• _What you need to do_
Where in the entries below does "image" appear? Copy every line that has it.

• _Supplied information_
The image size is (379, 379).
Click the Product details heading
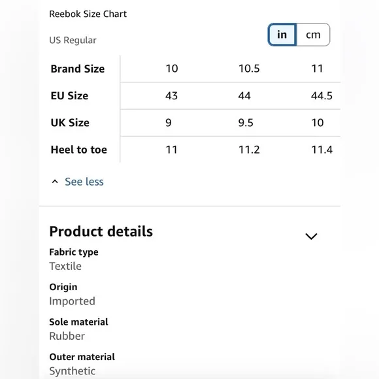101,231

---

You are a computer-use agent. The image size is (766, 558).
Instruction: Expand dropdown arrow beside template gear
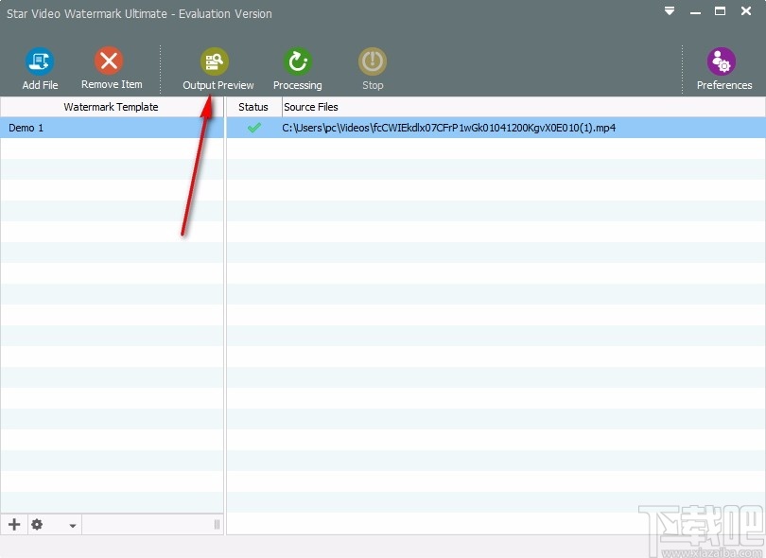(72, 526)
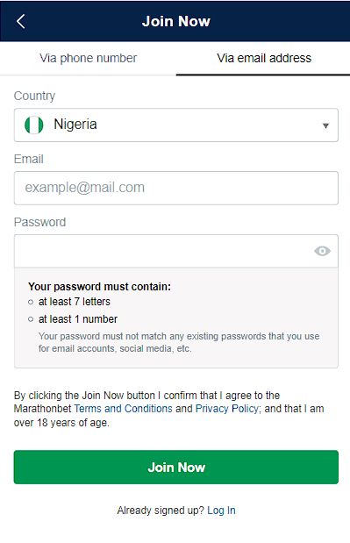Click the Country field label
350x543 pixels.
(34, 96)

• _Problem solution_
The image size is (379, 379).
You are a computer-use agent. The image size is (766, 558).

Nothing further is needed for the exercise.